→ PROBLEMS:
A. Transcribe the turbo trainer forum thread between "## jdtate101 (26" and "months to heal.", inclusive.
B. Pick up the turbo trainer forum thread where it stops and keep it going.

→ PAGE TEXT:
════════════════════
But I really struggle to figure out how to set the resistance - the pedalling usually seems harder than reality (no chance to freewheel like on the road) but if I slacken off the tension my ave speed shoots to the mid twenties ( from mid teens) and I hit 40mph on occasional sprints. There's a line of rubber particles behind the rear wheel !
Also find it difficult to cycle smoothly, especially at sub 15mph speeds - on the downstroke there's precious little resistance and pedalling is just plain jerky. Perhaps there's not enough flywheel assistance.
Anyway, onwards and upwards as I my aim is to crack 4 miles in 12 mins, then build up to 5 miles etc. goal is to do that 10 miles in 30 mins which is just a tad quicker than I ever managed on my touring (now an Audax variant) on the road.


----------



## NorthernSky (26 Dec 2012)

are you using a dedicated turbo trainer tyre Liffy99. they are nice smooth and might help with your sessions


----------



## jdtate101 (26 Dec 2012)

Liffy99 said:


> Don't laugh !
> I've not done much cycling for over a decade and then basically touring holidays, 15 mile commutes and a couple of short Audax rides. So now I'm hopelessly unfit, in my 50s and to confound matters, tore a knee ligament back in August which is taking months to heal.
> So bought a TACX Sirius turbo trainer a couple of weeks ago to try and get a bit more exercise. And boy, is it hard work ! I started off thinking I'll do 10 miles and gradually improve my time. Ha ha, after 2 I was done in, knee aching and had had enough. Since then I've added 0.1 mies each session and built up to 4 miles, with reducing times (now about 13 mins).
> But I really struggle to figure out how to set the resistance - the pedalling usually seems harder than reality (no chance to freewheel like on the road) but if I slacken off the tension my ave speed shoots to the mid twenties ( from mid teens) and I hit 40mph on occasional sprints. There's a line of rubber particles behind the rear wheel !
> ...


 
Set the turbo on a light resistance where you can pedal in the lower half of the cassette (big ring) at about 20mph and do it where you are sweating, but not going into the red. This will be about approx to road riding at 20mph.
Magnetic resistance trainers can be tricky to get right as they have a liner resistance model (ie constant resistance independent of speed), whereas fluid and air turbo's have an infinite curve, which increases the more speed you pour on no matter what gear.


----------



## Liffy99 (26 Dec 2012)

jdtate101 said:


> Set the turbo on a light resistance where you can pedal in the lower half of the cassette (big ring) at about 20mph and do it where you are sweating, but not going into the red. This will be about approx to road riding at 20mph.
> Magnetic resistance trainers can be tricky to get right as they have a liner resistance model (ie constant resistance independent of speed), whereas fluid and air turbo's have an infinite curve, which increases the more speed you pour on no matter what gear.
════════════════════
→ INFORMATION SUPPLIED:
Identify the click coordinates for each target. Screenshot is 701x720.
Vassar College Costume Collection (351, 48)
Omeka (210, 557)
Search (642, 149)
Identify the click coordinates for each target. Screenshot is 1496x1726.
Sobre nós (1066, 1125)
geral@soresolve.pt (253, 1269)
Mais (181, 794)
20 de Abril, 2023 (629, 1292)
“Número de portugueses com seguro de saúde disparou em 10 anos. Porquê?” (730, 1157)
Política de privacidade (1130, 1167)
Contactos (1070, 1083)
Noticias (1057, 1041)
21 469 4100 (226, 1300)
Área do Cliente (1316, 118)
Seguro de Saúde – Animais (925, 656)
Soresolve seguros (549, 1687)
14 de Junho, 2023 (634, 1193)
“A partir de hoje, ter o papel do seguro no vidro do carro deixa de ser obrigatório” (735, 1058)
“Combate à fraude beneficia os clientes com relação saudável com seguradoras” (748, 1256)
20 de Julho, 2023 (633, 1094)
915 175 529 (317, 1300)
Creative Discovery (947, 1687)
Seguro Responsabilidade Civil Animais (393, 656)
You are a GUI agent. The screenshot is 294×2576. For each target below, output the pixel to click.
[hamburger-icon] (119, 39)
════════════════════
→ ANSWERS FOR THE TASKS:
A.
## jdtate101 (26 Dec 2012)

Liffy99 said:


> Don't laugh !
> I've not done much cycling for over a decade and then basically touring holidays, 15 mile commutes and a couple of short Audax rides. So now I'm hopelessly unfit, in my 50s and to confound matters, tore a knee ligament back in August which is taking months to heal.

B.
Thanks
Is that big ring at front and the bigger (lower gear) rings ant the rear ?
I'll look into the tyre choices as it's chewing my new rear one at a rate of knots.


----------



## jdtate101 (26 Dec 2012)

Liffy99 said:


> Thanks
> Is that big ring at front and the bigger (lower gear) rings ant the rear ?
> I'll look into the tyre choices as it's chewing my new rear one at a rate of knots.


 
Yeah, go for biggest chainring at the front, and halfway up on the rear (that way you can go either harder or easier by changing gears)


----------



## Liffy99 (26 Dec 2012)

Hmmmm, seems the Christmas spirit might be of the wrong sort !
Anyway, have set up the tension again and tried to approximate the combination of big ring plus mid cluster to what I remember cycling at 20 mph feels like (setting 4 on the turbo trainer friction control).
But now I get a really heavy vibration that goes right through the trainer and the bike - guess I'll need to experiment a bit more unless anyone knows what might cause this - not just the small vibration and noise as usual, but a really strong vibration.


----------



## amaferanga (26 Dec 2012)

Liffy99 said:


> Thanks
> Is that big ring at front and the bigger (lower gear) rings ant the rear ?
> I'll look into the tyre choices as it's chewing my new rear one at a rate of knots.


 

You've probably got the tension on the tyre set too high then cos regular tyres should be fine on a turbo and certainly shouldn't be getting chewed. I do several hours a week on the turbo through the winter months and one regular tyre will last more than a winter (probably several).


----------



## jdtate101 (27 Dec 2012)

Also make sure the thing is absolutely level and has no wobble.


----------



## Rob3rt (27 Dec 2012)

jdtate101 said:


> Set the turbo on a light resistance where you can pedal in the lower half of the cassette (big ring) at about 20mph and do it where you are sweating, but not going into the red. This will be about approx to road riding at 20mph.
> Magnetic resistance trainers can be tricky to get right as they have a liner resistance model (ie constant resistance independent of speed), whereas fluid and air turbo's have an infinite curve, which increases the more speed you pour on no matter what gear.


 
Excuse me whilst I interject (not directly in response to your comment jdtate101, but sort of related):

FORGET SPEED ON THE TURBO TRAINER!

You should care only about "duration at intensity".

Just set the thing on some resistance setting and use your gears to dial in your required intensity.


----------



## screenman (28 Dec 2012)

Jerky turbo is often down to not having a round back wheel. This is far less noticeable on a turbo with a sprung roller.


----------



## bainy16 (28 Dec 2012)

download sufferfest you wont be disapointed.........enjoy the turbo and stick to it


----------



## Liffy99 (5 Jan 2013)

Well, 4th week in and on the trainer daily. Sticking on 4 miles this week but time has come down to a smidgen over 12 minutes. Aiming for consistent sub 11:30s and then I'll add another 0.1 miles each day until 5 miles and then try to improve times again. Eventual goal is for 10 miles in 30 minutes.

Weight coming down a little too, along with semi- fasting 2 days each week (I'll not mention the Christmas hiccup). Now down from a peak of 107.1 kg to 102.3 kg (6'4") over 3 months. Knees certainly don't feel any worse ( though still ache a bit on the bike) - if anything perhaps a little better.

Pulse rate on the bike levels out in the 130s with an occasional 140+ for the odd few seconds sprint.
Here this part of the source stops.